In which C is the carrying capacity, k is the growth rate, $P_{0}$ is the initial population and $P(t)$ is the population, in millions, after t years.

In this problem, we have that:

Assume that the carrying capacity for the US population is 800 million. This means that [tex}C = 800[/tex].

Use it and the fact that the population was 282 million in 2000 to formulate a logistic model for the US population. In our problem, we consider $t = 0$ being the year 2000. So $P_{0} = 282$. This means that our model is:

a) $P(t) = \frac{C}{1 + \frac{C - P_{0}}{P_{0}}e^{-kt}}$

$P(t) = \frac{800}{1 + \frac{800 - 252}{252}e^{-kt}}$

$P(t) = \frac{800}{1 + 2.17e^{-kt}}$

(b) Determine the value of k in your model by using the fact that the population in 2010 was 309 million.

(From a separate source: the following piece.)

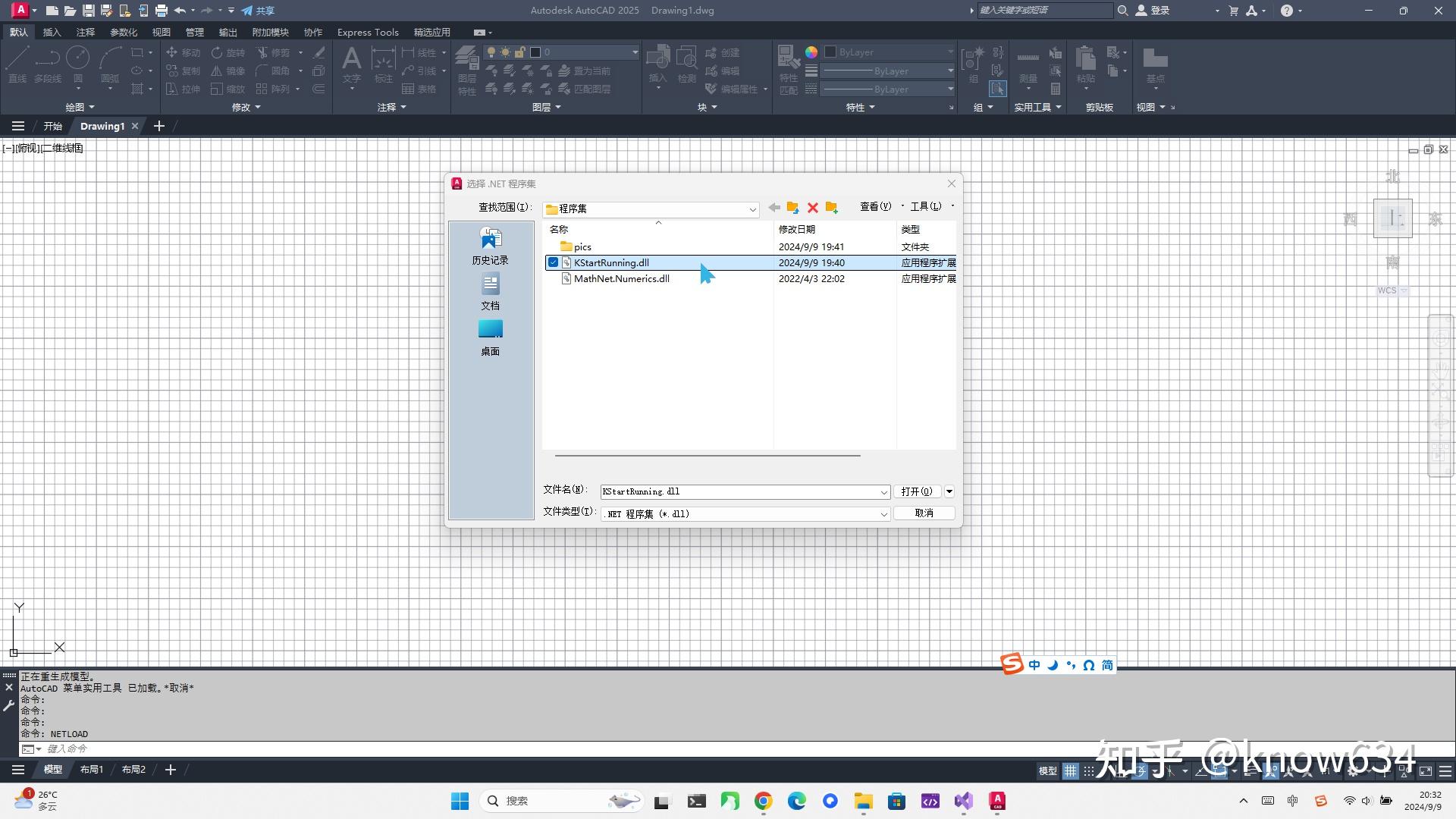
Task: Expand the 查找范围 (Look in) dropdown
Action: pyautogui.click(x=752, y=209)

2010-2000 = 10. This means that $P(10) = 309$.

$P(t) = \frac{800}{1 + 2.17e^{-kt}}$

$309 = \frac{800}{1 + 2.17e^{-10k}}$

$309 + 670.53e^{-10k} = 800$

$670.53e^{-10k} = 491$

$e^{-10k} = 0.73$

Now, we apply ln to both sides to find k

$\ln{e^{-10k}} = \ln{0.73}$

$-10k = -0.31$

$10k = 0.31$

$k = \frac{0.31}}{10}$

$k = 0.031$

(c) Use your model to predict the US population in the years 2200 and 2400.

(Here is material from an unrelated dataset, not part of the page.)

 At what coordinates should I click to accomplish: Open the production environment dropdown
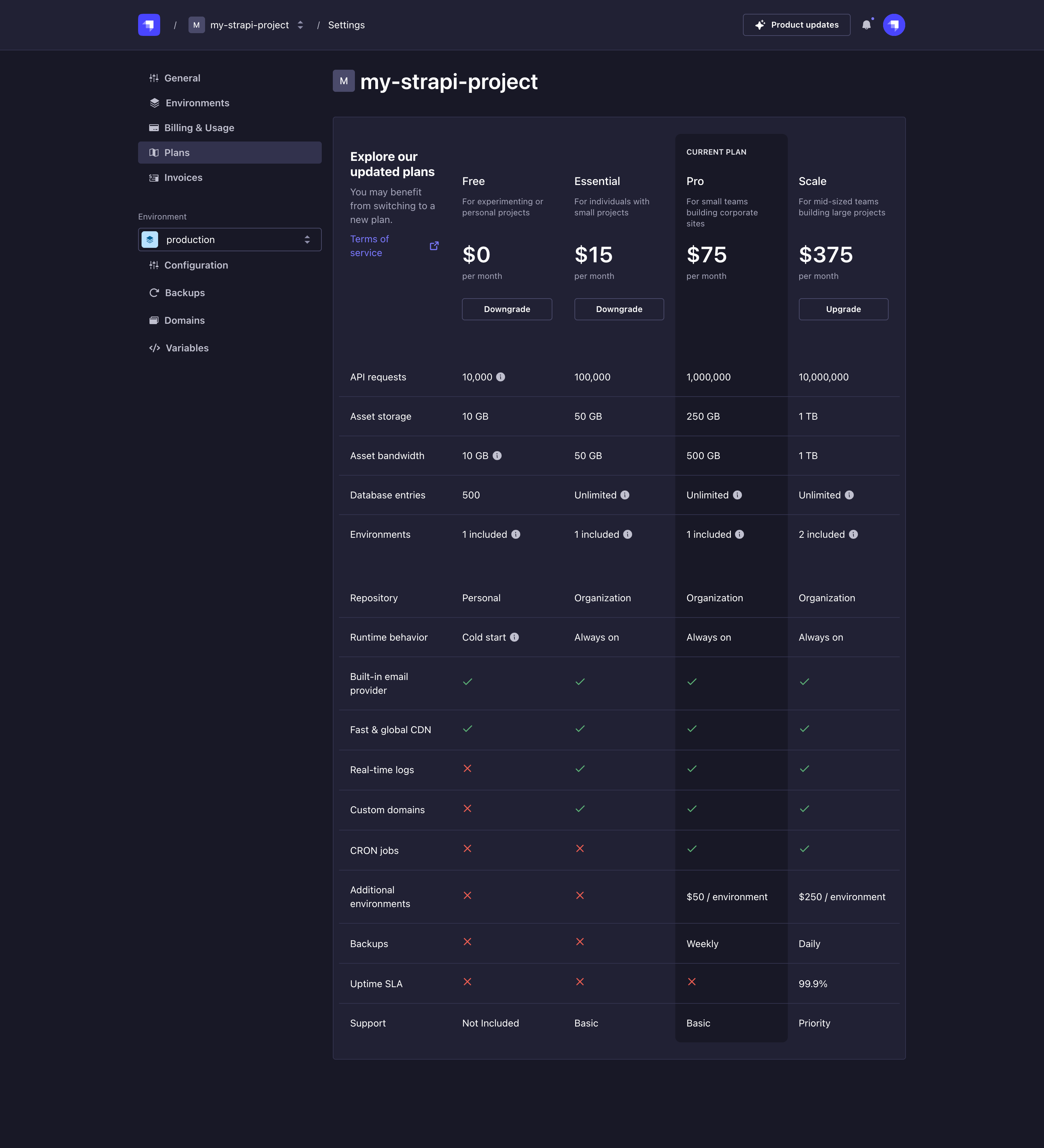230,240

2200-2000 = 200. So we have to find $P(200)$

$P(t) = \frac{800}{1 + 2.17e^{-0.031t}}$

$P(200) = \frac{800}{1 + 2e^{-0.031(400)}$

$P(200) = 796.76$

The Population in the year 2200 is 796.76 million.

2400 - 2000 = 400. So we have to find $P(400)$.

$P(t) = \frac{800}{1 + 2.17e^{-0.031t}}$

$P(400) = \frac{800}{1 + 2e^{-0.031(400)}$

$P(400) = 799.99$

The population in the year 2400 is 799.99 million.

(d) Use your model to predict the year in which the US population will exceed 500 million.

It is going to be t years after 2000.

This is t when $P(t) = 500$. So:

$P(t) = \frac{800}{1 + 2.17e^{-0.031t}}$

$500 = \frac{800}{1 + 2.17e^{-0.031t}}$

$500 + 1085e^{-0.031t} = 800$

$1085e^{-0.031t} = 300$

$e^{-0.031t} = 0.2765$

Now, we apply ln to both sides.

$\ln{e^{-0.031t}} = \ln{0.2765}$

$-0.031t = -1.2855$

$0.031t = 1.2855$

$t = \frac{1.2855}{0.031}$

$t = 41.46$

2000 + 41.46 = 2041.46. The US population will exceed 500 million in the year of 2041.